On 23/11/16 20:28, Michal Hocko wrote:
> On Wed 23-11-16 19:37:16, Balbir Singh wrote:
>>
>>
>> On 23/11/16 19:07, Michal Hocko wrote:
>>> On Wed 23-11-16 18:50:42, Balbir Singh wrote:
>>>>
>>>>
>>>> On 23/11/16 18:25, Michal Hocko wrote:
>>>>> On Wed 23-11-16 15:36:51, Balbir Singh wrote:
>>>>>> In the absence of hotplug we use extra memory proportional to
>>>>>> (possible_nodes - online_nodes) * number_of_cgroups. PPC64 has a patch
>>>>>> to disable large consumption with large number of cgroups. This patch
>>>>>> adds hotplug support to memory cgroups and reverts the commit that
>>>>>> limited possible nodes to online nodes.
>>>>>
>>>>> Balbir,
>>>>> I have asked this in the previous version but there still seems to be a
>>>>> lack of information of _why_ do we want this, _how_ much do we save on
>>>>> the memory overhead on most systems and _why_ the additional complexity
>>>>> is really worth it.
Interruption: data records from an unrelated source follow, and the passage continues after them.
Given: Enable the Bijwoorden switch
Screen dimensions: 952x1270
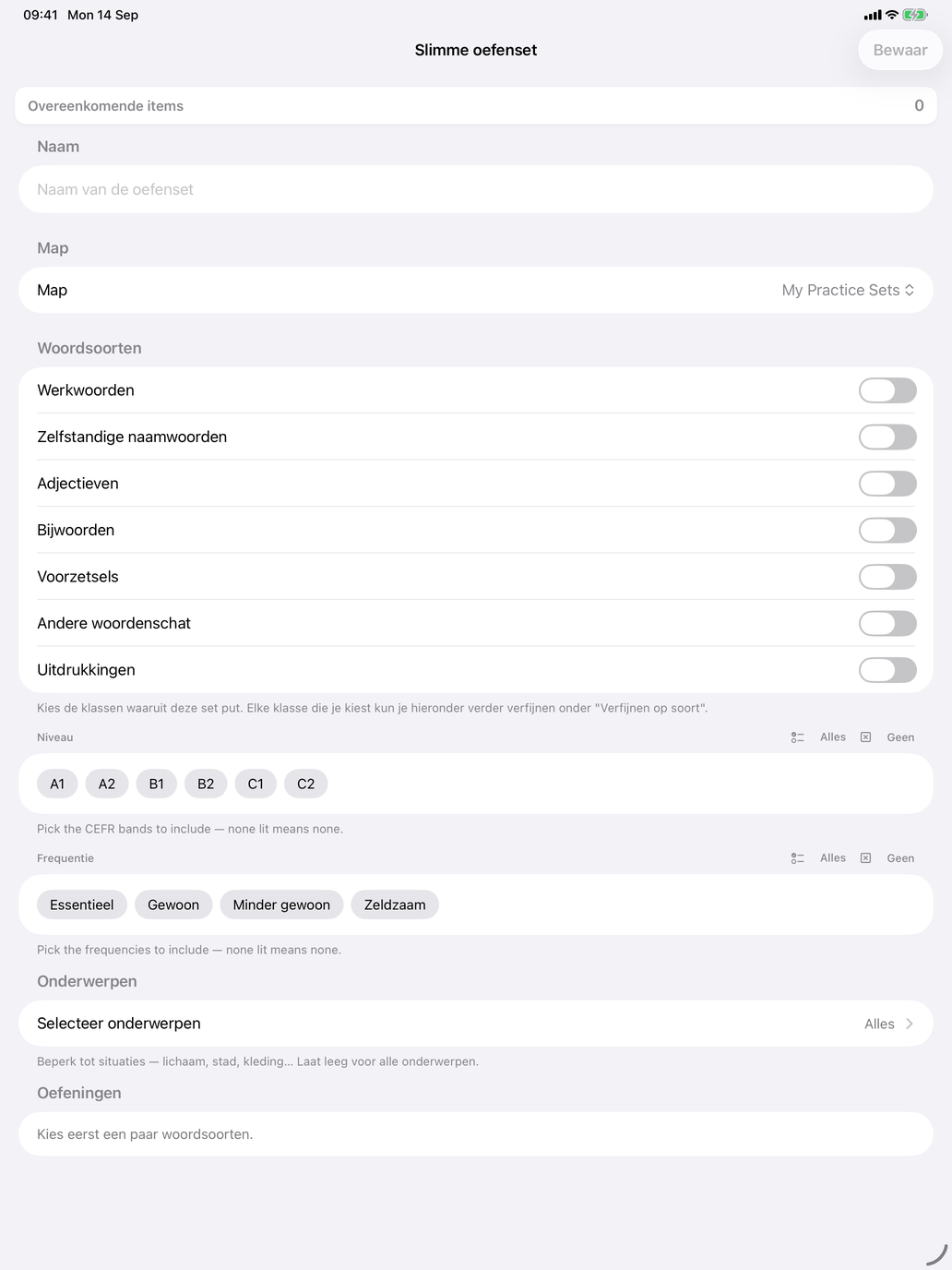Looking at the screenshot, I should (887, 531).
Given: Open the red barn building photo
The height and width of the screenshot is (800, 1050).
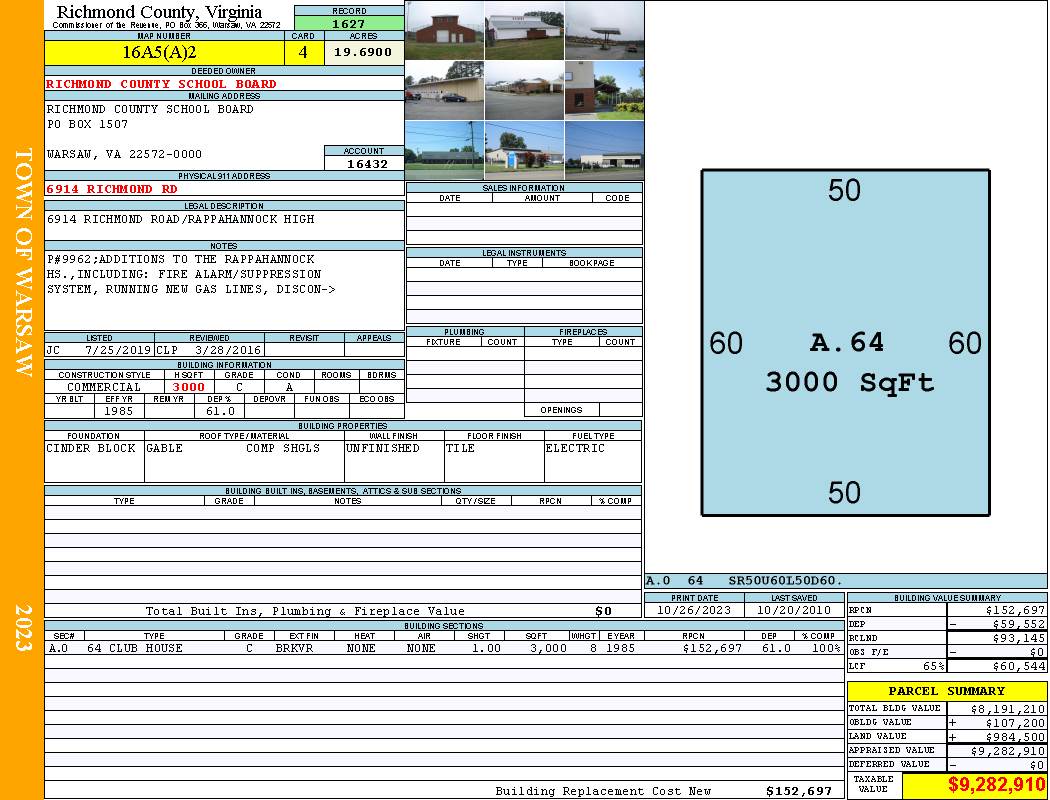Looking at the screenshot, I should pyautogui.click(x=444, y=30).
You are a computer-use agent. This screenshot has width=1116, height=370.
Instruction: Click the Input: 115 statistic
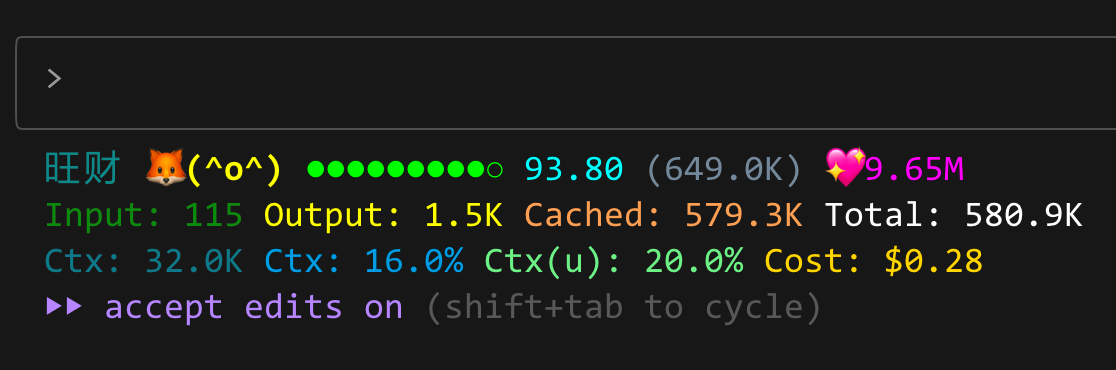[144, 216]
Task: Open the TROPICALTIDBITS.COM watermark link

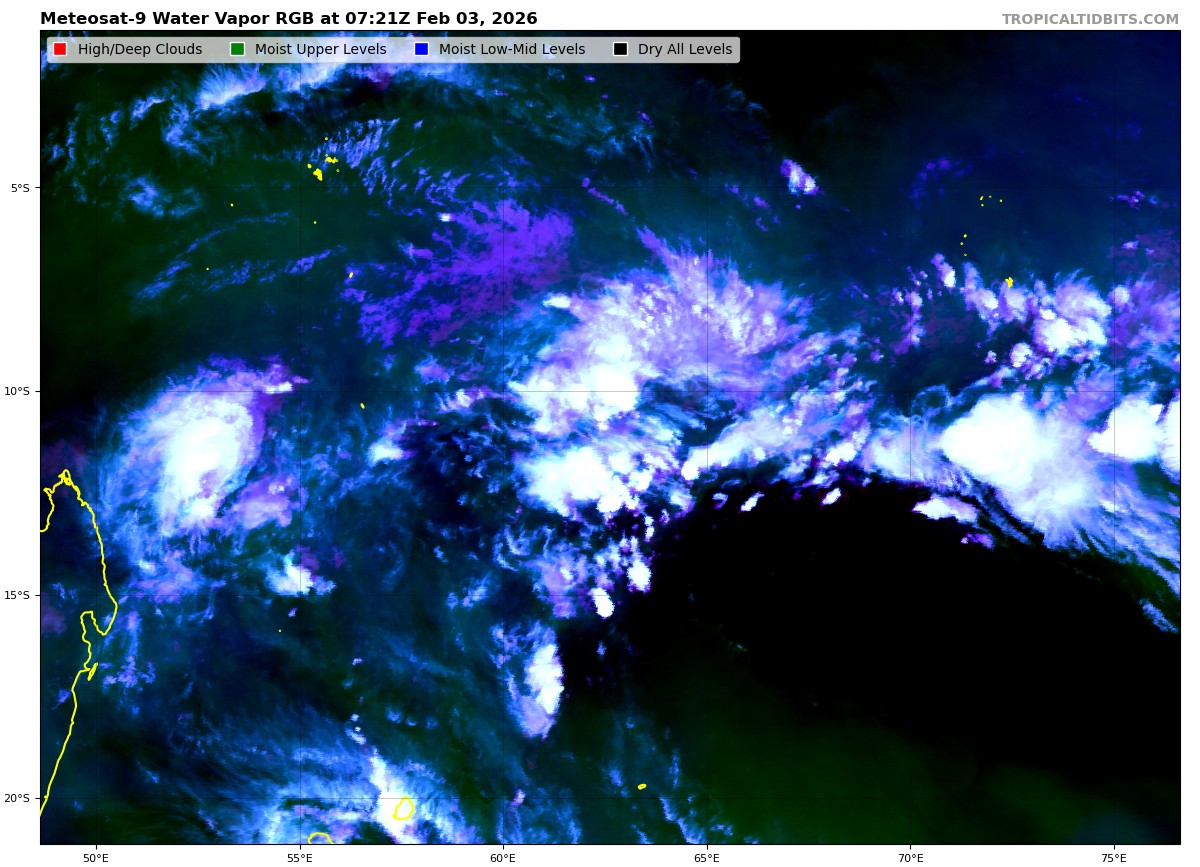Action: (1090, 20)
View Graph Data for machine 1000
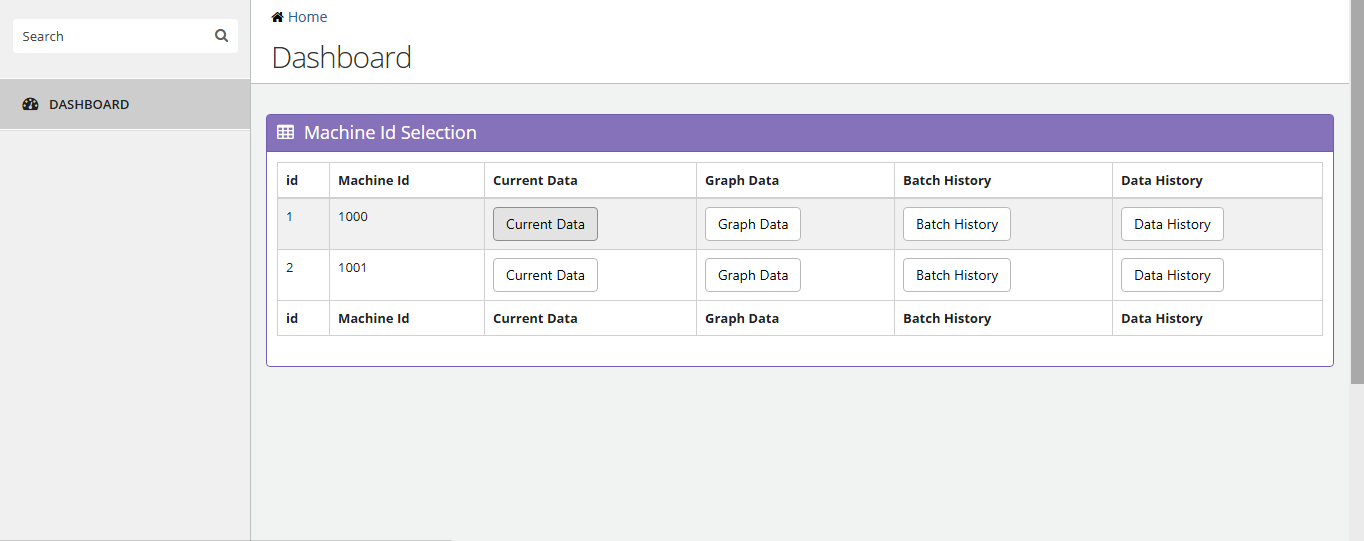Viewport: 1364px width, 541px height. click(x=753, y=224)
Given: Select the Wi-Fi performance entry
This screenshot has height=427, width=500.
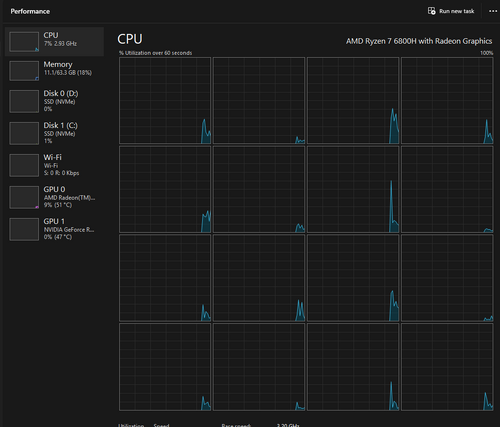Looking at the screenshot, I should pyautogui.click(x=54, y=165).
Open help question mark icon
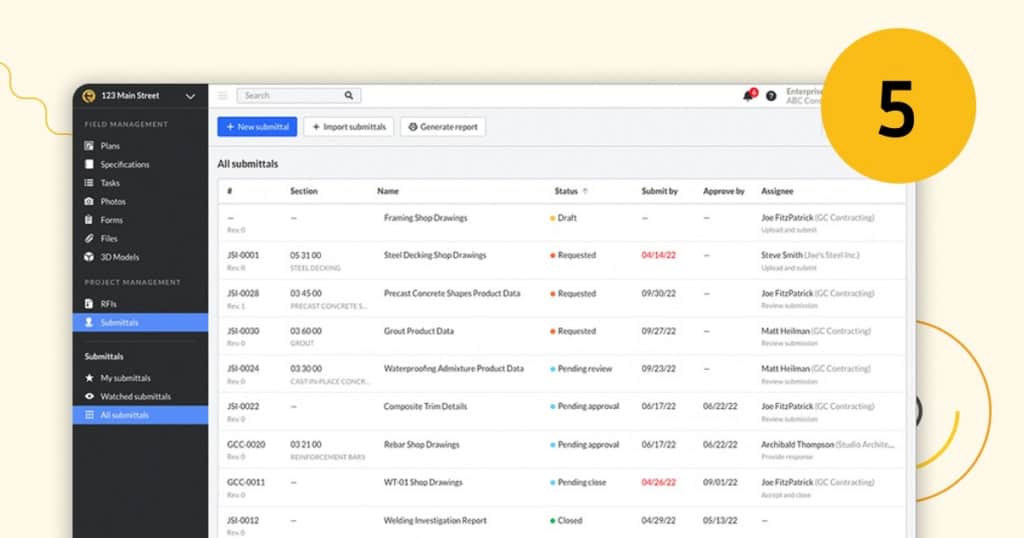The width and height of the screenshot is (1024, 538). click(771, 96)
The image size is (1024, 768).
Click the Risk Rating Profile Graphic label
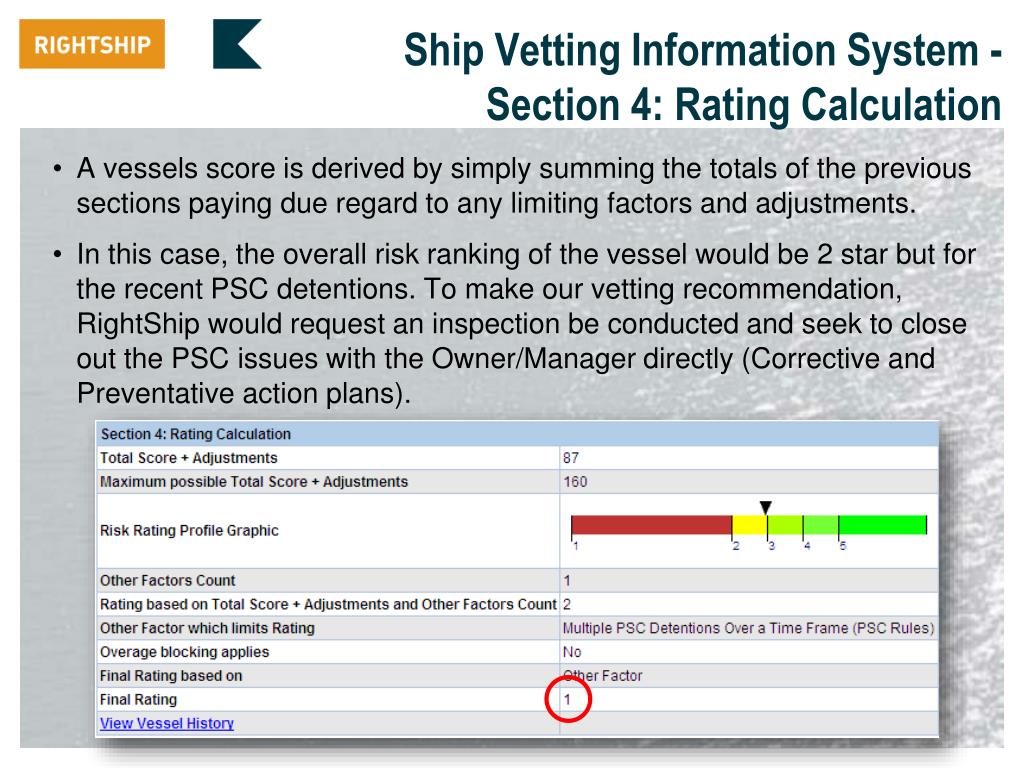pyautogui.click(x=189, y=530)
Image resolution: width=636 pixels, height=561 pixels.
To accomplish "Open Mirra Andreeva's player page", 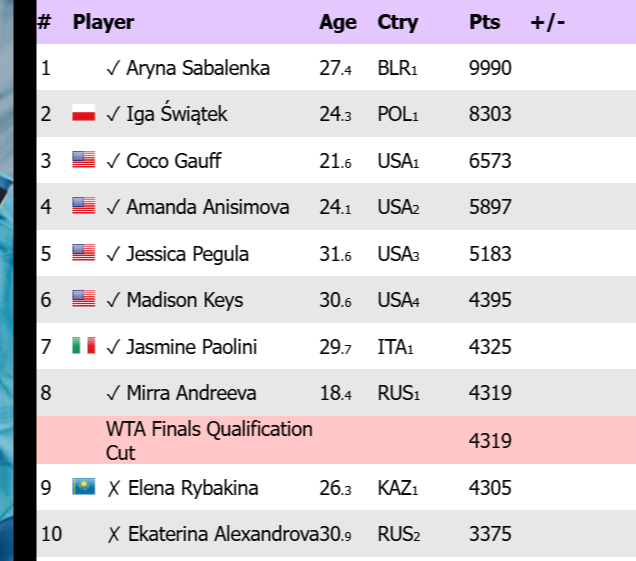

Please make sure to add all this in the cover
>>>>> letter.
>>>>>
>>>>
>>>> The data is in the patch referred to in patch 3. The order of waste was
>>>> 200MB for 400 cgroup directories enough for us to restrict possible_map
>>>> to online_map. These patches allow us to have a larger possible map and
>>>> allow onlining nodes not in the online_map, which is currently a restriction
>>>> on ppc64.
>>>
>>> How common is to have possible_map >> online_map? If this is ppc64 then
>>> what is the downside of keeping the current restriction instead?
>>>
>>
>> On my system CONFIG_NODE_SHIFT is 8, 256 nodes and possible_nodes are 2
>> The downside is the ability to hotplug and online an offline node.
>> Please see http://www.spinics.net/lists/linux-mm/msg116724.html
> 
> OK, so we are slowly getting to what I've asked originally ;) So who
> cares? Depending on CONFIG_NODE_SHIFT (which tends to be quite large in
> distribution or other general purpose kernels) the overhead is 424B (as
> per pahole on the current kernel) for one numa node. Most machines are
> to be expected 1-4 numa nodes so the overhead might be somewhere around
> 100K per memcg (with 256 possible nodes). Not trivial amount for sure
> but I would rather encourage people to lower the possible node count for
> their hardware if it is artificially large.
> 

On my desktop NODES_SHIFT is 6, many distro kernels have it a 9. I've known
of solutions that use fake NUMA for partitioning and need as many nodes as
possible.

>>>> A typical system that I use has about 100-150 directories, depending on the
>>>> number of users/docker instances/configuration/virtual machines. These numbers
>>>> will only grow as we pack more of these instances on them.
>>>>
>>>> From a complexity view point, the patches are quite straight forward.
>>>
>>> Well, I would like to hear more about that. {get,put}_online_memory
>>> at random places doesn't sound all that straightforward to me.
>>>
>>
>> I thought those places were not random :) I tried to think them out as
>> discussed with Vladimir. I don't claim the code is bug free, we can fix
>> any bugs as we test this more.
> 
> I am more worried about synchronization with the hotplug which tends to
> be a PITA in places were we were simply safe by definition until now. We
> do not have all that many users of memcg->nodeinfo[nid] from what I can see
> but are all of them safe to never race with the hotplug. A lack of
> highlevel design description is less than encouraging.

As in explanation? The design is dictated by the notifier and the actions
to take when the node comes online/offline.

 So please try to
> spend some time describing how do we use nodeinfo currently and how is
> the synchronization with the hotplug supposed to work and what
> guarantees that no stale nodinfos can be ever used. This is just too
> easy to get wrong...
> 

OK.. I'll add that in the next cover letter

Balbir